The lion’s head, the neighboring mountain peak at 2195 feet, sits formidably like a sphinx guarding the city, which lies flat at its foot and before the sweeping waves of the Atlantic Ocean. Table Mountain is seen, oftentimes covered by orographic clouds, locally known as, “table cloth”, from every corner of the city and vice versa, you can see just about anything from the top; a sprawling city that houses nearly 4 million habitants.  

Flora and fauna enthusiasts will have an opportunity to view unique plants and flower species here, many of them, endangered and rare. As for me, a family of Dassie, the rock-climbing hyrax, was quite amusing to watch. The rat-like herbivores were nimble, jumping from one edge of the cliff to another at the height of over 3,000 feet. High-flyers indeed.

The warning though is that it took me nearly two hours waiting for the cable car in line to come down. So if you have anything planned afterwards, such as dinner in the city, you might want to be flexible.

Be the Beach bum

People flock to Camps Bay for its insanely white sandy beaches even though the water is freezing cold. With trendy bars, hotels, restaurants and activities, this well-known place is busy with locals and tourists alike. Clifton on the other hand is Cape Town’s affluent neighborhood. You will see million dollar homes on the hills overlooking the sea. There are four beaches, named simply from 1st to 4th, and the 3rd is quite popular with gays. Play beach volley ball, laze in the sun, a day of family picnic, stroll on the beach dotted with granite boulders or just simply catch sunset with your loved one, Clifton can’t be missed.  

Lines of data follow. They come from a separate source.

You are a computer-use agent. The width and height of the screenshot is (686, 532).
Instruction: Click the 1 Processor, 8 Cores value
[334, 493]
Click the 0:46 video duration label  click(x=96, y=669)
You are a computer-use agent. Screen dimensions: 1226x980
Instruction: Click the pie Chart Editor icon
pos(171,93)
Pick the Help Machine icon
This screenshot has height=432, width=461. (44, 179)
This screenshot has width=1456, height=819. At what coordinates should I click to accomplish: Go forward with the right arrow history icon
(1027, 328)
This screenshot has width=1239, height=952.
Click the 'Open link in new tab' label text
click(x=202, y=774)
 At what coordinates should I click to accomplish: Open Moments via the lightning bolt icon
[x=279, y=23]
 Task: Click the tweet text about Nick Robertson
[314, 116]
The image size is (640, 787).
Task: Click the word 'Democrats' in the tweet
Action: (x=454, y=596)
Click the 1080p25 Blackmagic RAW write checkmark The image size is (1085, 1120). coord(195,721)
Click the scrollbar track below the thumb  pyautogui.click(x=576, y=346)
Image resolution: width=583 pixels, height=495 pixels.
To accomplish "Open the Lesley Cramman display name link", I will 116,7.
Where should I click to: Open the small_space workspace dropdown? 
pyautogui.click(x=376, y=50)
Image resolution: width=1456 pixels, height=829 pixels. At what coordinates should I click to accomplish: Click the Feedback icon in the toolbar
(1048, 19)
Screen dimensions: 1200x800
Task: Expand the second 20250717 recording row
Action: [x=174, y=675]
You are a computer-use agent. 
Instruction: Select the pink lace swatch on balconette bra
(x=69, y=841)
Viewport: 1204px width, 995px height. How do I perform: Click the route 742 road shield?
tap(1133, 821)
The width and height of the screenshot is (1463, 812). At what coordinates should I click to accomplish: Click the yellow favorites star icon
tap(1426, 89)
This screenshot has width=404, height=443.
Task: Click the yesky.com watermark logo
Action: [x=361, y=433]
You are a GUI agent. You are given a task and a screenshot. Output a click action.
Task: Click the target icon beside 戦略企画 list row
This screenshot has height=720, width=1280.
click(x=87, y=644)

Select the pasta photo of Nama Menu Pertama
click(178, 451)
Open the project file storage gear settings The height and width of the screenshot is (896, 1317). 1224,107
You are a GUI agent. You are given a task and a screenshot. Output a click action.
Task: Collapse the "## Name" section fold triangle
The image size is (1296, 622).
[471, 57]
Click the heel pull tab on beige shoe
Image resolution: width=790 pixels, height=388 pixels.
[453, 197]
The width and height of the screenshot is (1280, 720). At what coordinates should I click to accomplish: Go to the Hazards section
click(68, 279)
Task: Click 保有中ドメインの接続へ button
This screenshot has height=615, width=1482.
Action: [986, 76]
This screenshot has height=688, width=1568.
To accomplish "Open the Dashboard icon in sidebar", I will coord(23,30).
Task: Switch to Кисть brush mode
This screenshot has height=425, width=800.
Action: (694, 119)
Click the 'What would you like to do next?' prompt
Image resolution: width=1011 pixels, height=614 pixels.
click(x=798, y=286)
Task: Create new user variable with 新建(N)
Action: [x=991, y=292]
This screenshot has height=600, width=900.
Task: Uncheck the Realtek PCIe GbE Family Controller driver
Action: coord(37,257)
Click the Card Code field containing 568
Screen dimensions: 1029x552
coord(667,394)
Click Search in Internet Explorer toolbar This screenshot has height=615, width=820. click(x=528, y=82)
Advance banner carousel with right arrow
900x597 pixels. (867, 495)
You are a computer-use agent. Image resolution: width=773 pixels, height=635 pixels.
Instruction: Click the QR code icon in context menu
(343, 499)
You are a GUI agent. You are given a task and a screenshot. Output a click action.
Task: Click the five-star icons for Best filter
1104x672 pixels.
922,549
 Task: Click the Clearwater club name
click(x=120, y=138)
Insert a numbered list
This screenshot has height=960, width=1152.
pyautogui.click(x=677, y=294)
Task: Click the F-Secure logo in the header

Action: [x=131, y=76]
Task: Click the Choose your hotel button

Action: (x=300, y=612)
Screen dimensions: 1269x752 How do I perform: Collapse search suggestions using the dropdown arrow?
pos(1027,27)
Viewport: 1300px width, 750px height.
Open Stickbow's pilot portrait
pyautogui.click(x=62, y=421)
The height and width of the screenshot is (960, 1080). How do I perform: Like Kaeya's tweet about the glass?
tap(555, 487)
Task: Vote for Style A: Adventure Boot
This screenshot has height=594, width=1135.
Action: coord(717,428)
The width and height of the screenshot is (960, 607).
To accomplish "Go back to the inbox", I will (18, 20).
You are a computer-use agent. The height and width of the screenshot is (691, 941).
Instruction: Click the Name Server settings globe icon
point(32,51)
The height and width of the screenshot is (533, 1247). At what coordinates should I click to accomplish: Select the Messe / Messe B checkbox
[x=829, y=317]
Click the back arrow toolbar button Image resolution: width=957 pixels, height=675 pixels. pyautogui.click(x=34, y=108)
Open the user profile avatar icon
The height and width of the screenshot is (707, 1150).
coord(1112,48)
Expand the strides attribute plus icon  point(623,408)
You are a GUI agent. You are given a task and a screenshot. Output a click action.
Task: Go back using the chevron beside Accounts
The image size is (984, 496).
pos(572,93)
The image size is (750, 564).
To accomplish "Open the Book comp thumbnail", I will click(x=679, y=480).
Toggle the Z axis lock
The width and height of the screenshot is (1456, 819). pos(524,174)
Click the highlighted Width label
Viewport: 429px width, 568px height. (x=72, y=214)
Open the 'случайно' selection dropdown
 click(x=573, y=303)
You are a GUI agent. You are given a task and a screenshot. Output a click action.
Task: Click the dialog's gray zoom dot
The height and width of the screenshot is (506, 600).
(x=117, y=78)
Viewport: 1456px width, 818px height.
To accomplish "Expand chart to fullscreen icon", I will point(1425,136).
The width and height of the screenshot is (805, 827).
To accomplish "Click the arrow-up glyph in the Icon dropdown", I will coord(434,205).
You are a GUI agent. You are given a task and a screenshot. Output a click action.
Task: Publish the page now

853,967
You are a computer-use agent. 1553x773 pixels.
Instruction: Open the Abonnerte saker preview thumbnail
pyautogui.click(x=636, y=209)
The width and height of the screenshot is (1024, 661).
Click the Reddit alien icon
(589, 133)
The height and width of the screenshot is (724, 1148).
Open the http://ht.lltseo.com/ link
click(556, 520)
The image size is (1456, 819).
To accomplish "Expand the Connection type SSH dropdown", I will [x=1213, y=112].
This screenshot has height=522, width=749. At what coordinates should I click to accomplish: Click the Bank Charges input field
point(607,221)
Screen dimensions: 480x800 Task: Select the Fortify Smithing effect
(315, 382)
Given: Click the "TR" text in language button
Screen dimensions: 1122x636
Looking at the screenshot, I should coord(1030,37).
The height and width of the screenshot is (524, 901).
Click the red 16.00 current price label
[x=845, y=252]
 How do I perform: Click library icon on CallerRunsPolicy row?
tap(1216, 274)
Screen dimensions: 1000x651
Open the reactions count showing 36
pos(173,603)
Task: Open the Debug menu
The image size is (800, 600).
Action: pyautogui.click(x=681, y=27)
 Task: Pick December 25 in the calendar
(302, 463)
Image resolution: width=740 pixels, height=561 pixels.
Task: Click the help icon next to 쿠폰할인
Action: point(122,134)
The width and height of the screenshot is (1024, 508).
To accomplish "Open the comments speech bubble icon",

I was told that the water was not as cold in False Bay but hey, the warmer water usually means sharks!!! And there have been a few attacks recently. As I walked along the Clifton 3 at sunset, I put my feet into the water. It was definitely not swimmable unless you put on a wetsuit. Although it’s one of the world’s top 10 beach destinations and it is SUMMER, you don’t have to swim, really. There are just way too many things here that you can appreciate. For example, I truly enjoyed my leisurely beach walk admiring the12 apostles, a small group of mountain peaks that run along the coast, change colors as the sun went down. The unique postcard-like spectacle is going to be forever tattooed in my memory.